_QUOTED PASSAGE_
## START
Clean your showerhead with or without removing it, using household ingredients that remove mold, mildew, mineral deposits, and hard limescale.
It seems like your showerhead ought to be self-cleaning, but it’s not. All that water coursing through it carries calcium and minerals, especially if you live in a hard water area, and those can build up in the nozzles. Your showerhead also provides a warm, damp area between uses — the perfect breeding spot for mold.
How Often Do Showerheads Need Cleaning?
In most cases, you only need to deep clean your showerhead once or twice a year. Sometimes, in humid environments or areas with hard water, you may need to do it more often if you see visible signs of pink or orange slime around the nozzles or mineral deposits, including a gray, green, or white crust which may block the nozzles or cause water to spray in a different direction than it should.
You can extend the time to deep clean your showerhead by misting it with a homemade daily shower cleaning spray which prevents both mildew and mineral deposits.
Steps to Clean Your Showerhead
Time required: 30 minutes
If it’s been a while since you last cleaned your showerhead, or if you’ve never cleaned it at all, this method will get rid of buildup and get your showerhead working like new.
## END
_WHAT YOU HAVE TO DO_
Could you reproduce the showerhead cleaning guide above, word for word and in full? Work from the showerhead cleaning guide above and nothing else.

_RECORDED INFORMATION_
## START
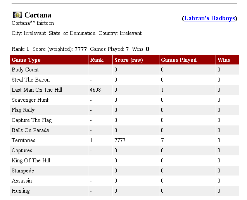Select Capture The Flag in the table
Image resolution: width=247 pixels, height=200 pixels.
(x=31, y=120)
## END
_OUTPUT FOR THIS EXERCISE_
Clean your showerhead with or without removing it, using household ingredients that remove mold, mildew, mineral deposits, and hard limescale.
It seems like your showerhead ought to be self-cleaning, but it’s not. All that water coursing through it carries calcium and minerals, especially if you live in a hard water area, and those can build up in the nozzles. Your showerhead also provides a warm, damp area between uses — the perfect breeding spot for mold.
How Often Do Showerheads Need Cleaning?
In most cases, you only need to deep clean your showerhead once or twice a year. Sometimes, in humid environments or areas with hard water, you may need to do it more often if you see visible signs of pink or orange slime around the nozzles or mineral deposits, including a gray, green, or white crust which may block the nozzles or cause water to spray in a different direction than it should.
You can extend the time to deep clean your showerhead by misting it with a homemade daily shower cleaning spray which prevents both mildew and mineral deposits.
Steps to Clean Your Showerhead
Time required: 30 minutes
If it’s been a while since you last cleaned your showerhead, or if you’ve never cleaned it at all, this method will get rid of buildup and get your showerhead working like new.